LONDON (Reuters)-British health officials said on Sunday that as many as six cases of highly spreading coronavirus variants first discovered in the Brazilian city of Manaus have been detected for the first time in the UK.
Three cases were found in England and three cases were found in Scotland.
Of the three cases found in England, two were from a family in South Gloucestershire that had a history of traveling to Brazil. Public Health England said there is a third case that has not yet been established and has yet to be determined.
PHE said that people think the Gloucestershire case poses a low risk to the entire community, but as a precaution, officials are taking swift action to test and increase the sequencing of positive coronavirus samples in the area.

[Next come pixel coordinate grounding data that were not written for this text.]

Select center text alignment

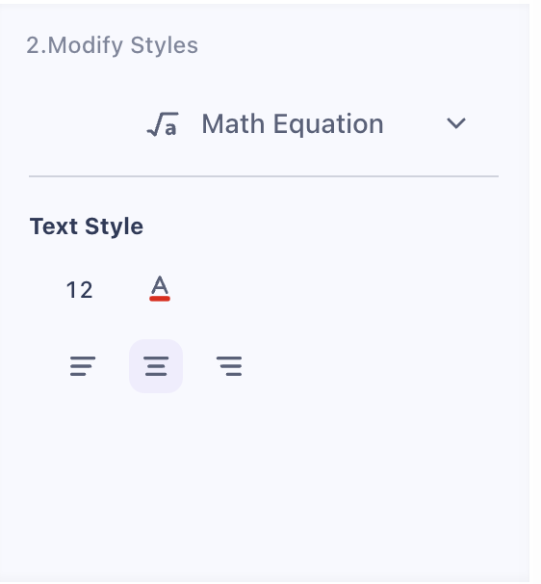tap(156, 366)
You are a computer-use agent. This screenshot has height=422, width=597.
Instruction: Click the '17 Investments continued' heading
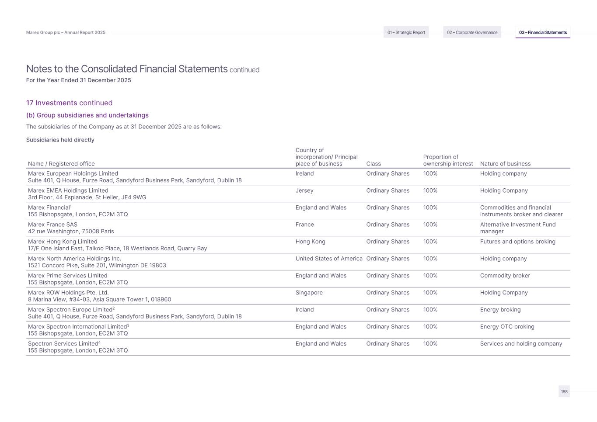click(69, 103)
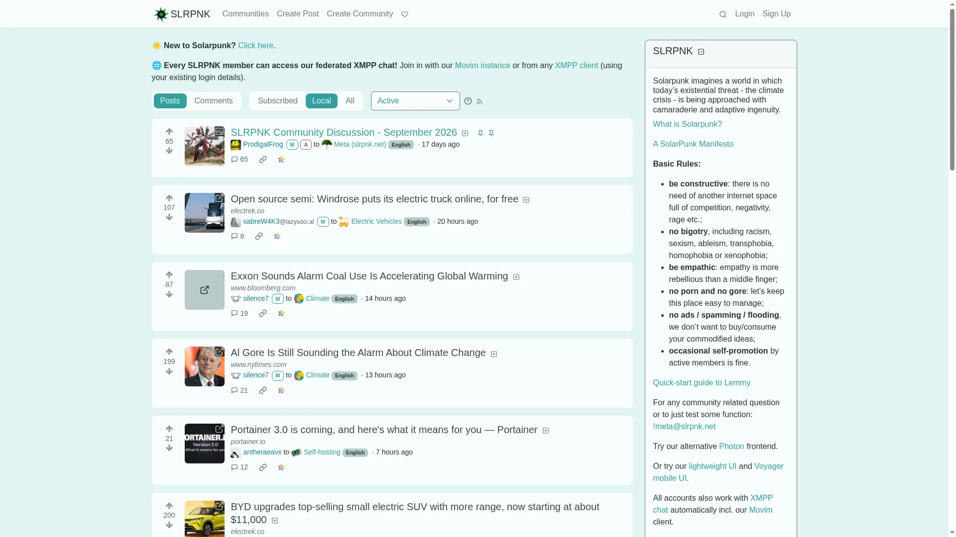Copy link icon on Windrose truck post

point(259,236)
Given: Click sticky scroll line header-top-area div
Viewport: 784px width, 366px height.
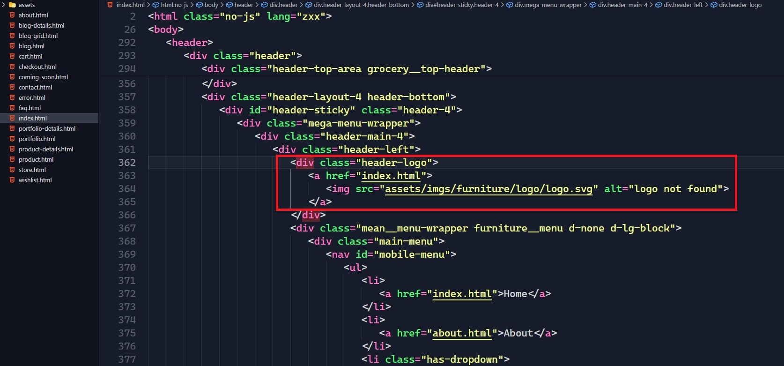Looking at the screenshot, I should (x=347, y=69).
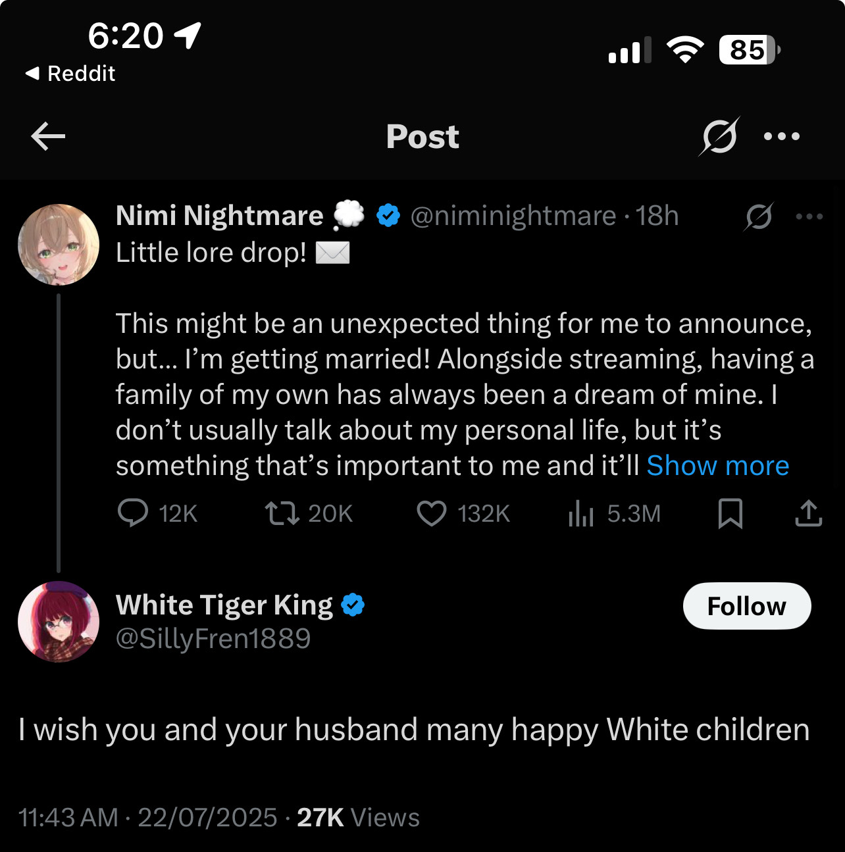Follow White Tiger King
The height and width of the screenshot is (852, 845).
coord(747,606)
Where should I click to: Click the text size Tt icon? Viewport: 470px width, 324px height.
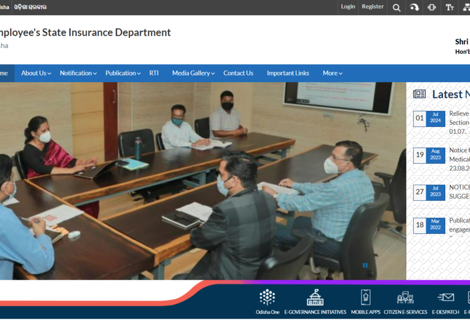point(449,8)
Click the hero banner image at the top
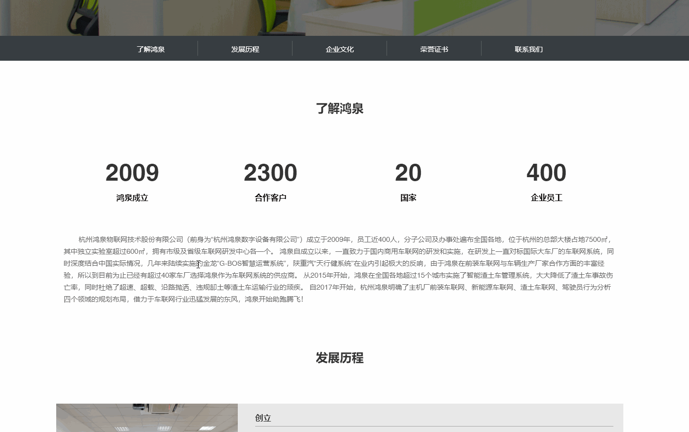The image size is (689, 432). point(344,17)
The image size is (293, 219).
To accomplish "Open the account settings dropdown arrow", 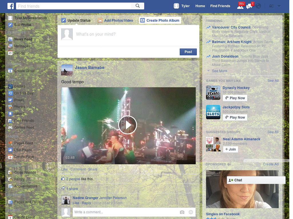I will [x=279, y=6].
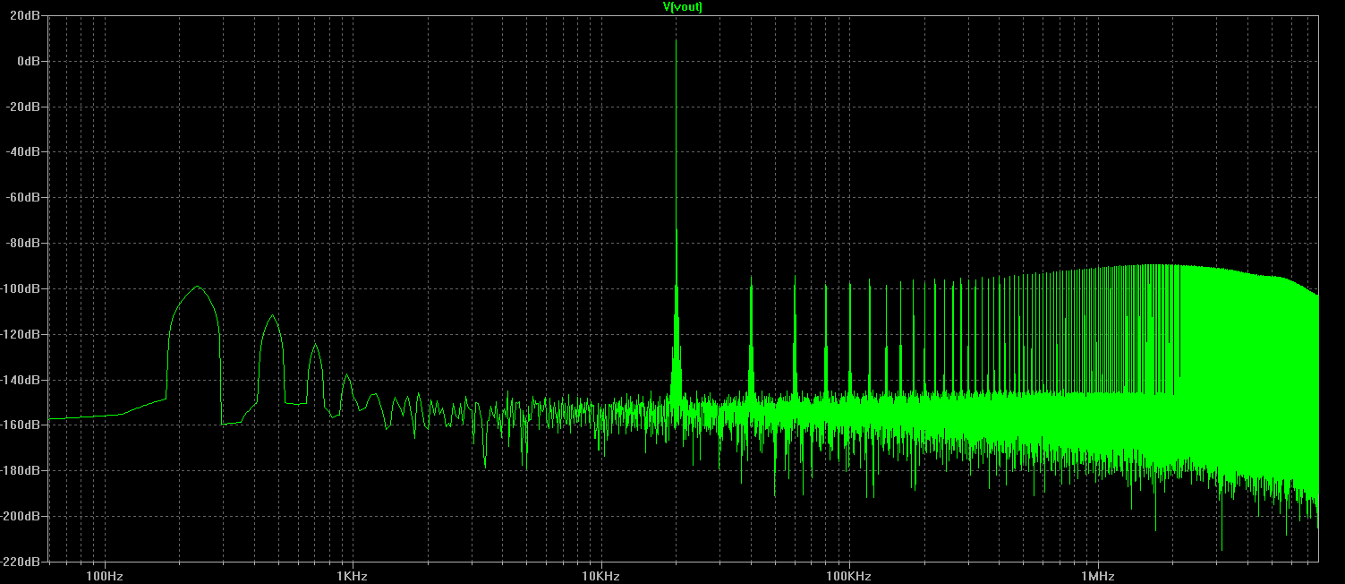
Task: Click the -80dB vertical axis label
Action: coord(24,243)
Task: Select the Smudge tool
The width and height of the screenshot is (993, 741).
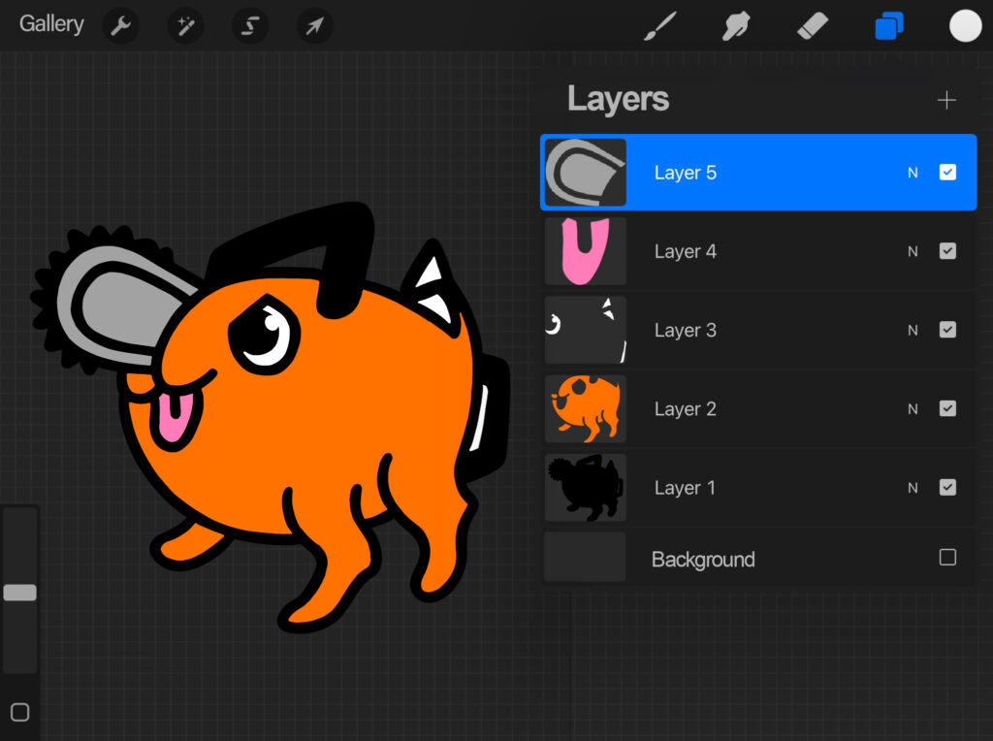Action: click(x=735, y=25)
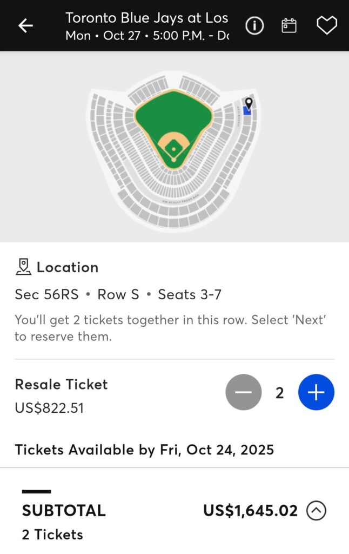
Task: Tap the event date line Mon Oct 27
Action: tap(146, 36)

The Scottish case has nothing to do with the English case.
PHE said that the P.1
Susan Hopkins, director of strategic response to PHE COVID-19, said that the UK’s advanced gene sequencing capabilities mean that more mutations and mutations have been discovered in the UK compared to many other countries.
At the end of last year, the United Kingdom discovered a more easily spreading variant of the coronavirus, which is believed to have originated near London, leading to a sharp increase in cases in the country and elsewhere.
“The important thing to remember is that no matter what variant of COVID-19 is, it spreads in the same way. This means that measures to stop its spread will not change.” Hopkins said.
PHE and the test and tracking officer system are following up on all Swissair flights LX318 from Sao Paulo to London via Zurich, which landed at London Heathrow Airport on February 10 to test them and their families.
Among those who returned to the country via Paris and London and self-isolated within the required 10-day period, all three cases in Scotland were found.
The Scottish government said: “Because of possible concerns about this deformation, it is in contact with the other passengers on the three people’s flight from London to Aberdeen.”